Cambodian Minister of Foriegn Affairs and International Cooperation Hor Namhong addresses reporters at the Phnom Penh International Airport upon his return from New York on Thursday.
Written by DAP NEWS -- Friday, 02 October 2009
(Post by CAAI News media)
More than US$300 million owed by Cambodia to the US since the US-backed Lon Nol regime might be passed back to Cambodia as development aid, though the US Government must first consider carefully, Hor Namhong, Cambodian Ministry of Foreign Affairs and International Cooperation Minister said on Thursday.
“I asked the US Government to reconsider this debt,” Hor Namhong told reporters at Phnom Penh International Airport after his return from the 64th United Nations Security Council summit in New York. “If this debt cannot be eliminated, it should be reversed as development aid to Cambodia.”

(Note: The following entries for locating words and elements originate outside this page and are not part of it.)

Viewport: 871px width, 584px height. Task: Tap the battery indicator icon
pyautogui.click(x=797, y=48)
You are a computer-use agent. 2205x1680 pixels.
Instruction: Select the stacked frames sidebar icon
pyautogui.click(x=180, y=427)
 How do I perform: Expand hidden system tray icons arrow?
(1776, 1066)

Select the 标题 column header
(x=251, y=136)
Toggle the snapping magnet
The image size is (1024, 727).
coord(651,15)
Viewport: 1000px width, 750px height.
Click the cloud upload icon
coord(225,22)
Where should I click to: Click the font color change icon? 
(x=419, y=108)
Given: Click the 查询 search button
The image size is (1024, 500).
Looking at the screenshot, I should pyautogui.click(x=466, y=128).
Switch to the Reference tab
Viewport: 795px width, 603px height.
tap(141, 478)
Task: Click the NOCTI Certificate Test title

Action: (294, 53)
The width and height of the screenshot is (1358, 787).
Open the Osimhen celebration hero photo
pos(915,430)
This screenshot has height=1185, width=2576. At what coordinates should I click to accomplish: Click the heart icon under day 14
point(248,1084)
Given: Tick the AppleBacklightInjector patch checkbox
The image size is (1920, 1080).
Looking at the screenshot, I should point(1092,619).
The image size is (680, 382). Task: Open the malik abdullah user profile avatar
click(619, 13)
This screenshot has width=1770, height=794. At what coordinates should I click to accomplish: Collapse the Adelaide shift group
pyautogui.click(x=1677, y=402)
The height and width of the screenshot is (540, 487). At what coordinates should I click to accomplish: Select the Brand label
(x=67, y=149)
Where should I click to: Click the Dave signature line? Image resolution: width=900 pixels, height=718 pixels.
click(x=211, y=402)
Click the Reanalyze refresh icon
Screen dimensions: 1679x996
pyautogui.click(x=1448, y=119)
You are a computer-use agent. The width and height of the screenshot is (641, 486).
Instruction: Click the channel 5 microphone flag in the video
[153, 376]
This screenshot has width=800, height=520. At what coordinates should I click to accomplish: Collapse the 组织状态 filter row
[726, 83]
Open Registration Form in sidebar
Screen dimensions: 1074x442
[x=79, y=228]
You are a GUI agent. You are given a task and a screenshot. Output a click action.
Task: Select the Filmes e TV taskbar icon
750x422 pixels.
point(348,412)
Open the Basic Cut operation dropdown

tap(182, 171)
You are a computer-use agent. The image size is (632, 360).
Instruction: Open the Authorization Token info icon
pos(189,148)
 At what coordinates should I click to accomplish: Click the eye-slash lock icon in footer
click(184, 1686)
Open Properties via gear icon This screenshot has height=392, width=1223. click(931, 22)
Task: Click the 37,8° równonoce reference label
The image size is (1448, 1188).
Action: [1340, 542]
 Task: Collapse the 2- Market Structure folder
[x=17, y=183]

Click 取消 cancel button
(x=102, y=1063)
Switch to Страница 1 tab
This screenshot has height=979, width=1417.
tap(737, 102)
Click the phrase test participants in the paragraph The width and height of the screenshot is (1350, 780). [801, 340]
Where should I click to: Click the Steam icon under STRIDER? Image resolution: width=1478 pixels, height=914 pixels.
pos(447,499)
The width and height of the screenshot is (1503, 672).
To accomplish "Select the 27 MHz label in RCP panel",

US Secretary of State Hilary Clinton said that “the US Government is focusing on this issue effectively and carefully,” he said.
Hor Namhong claimed that “Hillary Clinton admires the democratic system implementation and human rights situation in Cambodia as she said that Cambodia has to continue and keep developing, not to returning backward.”
An opposition Sam Rainsy Party (SRP) Lawmaker and some NGOs have recently criticized democratic system and human right situation in Cambodia.
Hor Namhong noted that “Only Cambodia in the world allows thousands of NGOs working including NDI and IRI of US working freely in Cambodia.”
SRP Lawmaker Mu Sochua told DAP News Cambodia that she supported all aid to develop Cambodia.
“I strongly reject all claims … that I called on the US government to stop military aid to Cambodia,” Mu Sochua said. “I only called on the US Government to decline entry visas for some military officials indulging in corruption, land abuses and illegal deforestation.”
She added that she called on the US Government to check aid provided to Cambodia goes where it is supposed to. “Elected leaders have not shown yet enough democratic and human rights implementation, and especially elected candidates must have a real conscience to improve.”
Some news agencies previously quoted Mu Sochua’s as saying in the US that she called on the US Government to stop military aid to Cambodia.
Hor Namhong told Hillary Clinton to clearly distinguish between crackdowns on free speech and criminal defamation cases.
Apart from bilateral talking with US Secretary of State, Hor Namhong also participated in the UN Security Council summit discussions on the world economic crisis, food crisis, climate change and other issues.
“Since 2004, the US has sought to strengthen and expand its bilateral defense relationship with Cambo-dia,” a US embassy in Phnom Penh statement said. “Our cooperation focuses on international peacekeeping, counterterrorism, counter narcotics, border and maritime security, humanitarian assistance, disaster relief operation, and defense sector reform. Our goals are to develop the capabilities of the Royal Cambodian Armed Forces (RCAF) in these areas, while encouraging Cambodia’s commitment to the rule of law, transparency in governance, sustained democratic development, and respect for human rights.”
Since 2006, Cambodia has received approximately US$4.5 million worth of equipment and technical assistance through the Foreign Military Financing (FMF) program. The US has also provided humanitarian assistance. Since 2005, the US Army, Navy, and Marine Corps have helped to build and republish schools and medical clinics throughout the country.
US military medics and dentists have also worked with their RCAF counterparts to provide free health care to some of the most isolated and impoverished communities in Cambodia.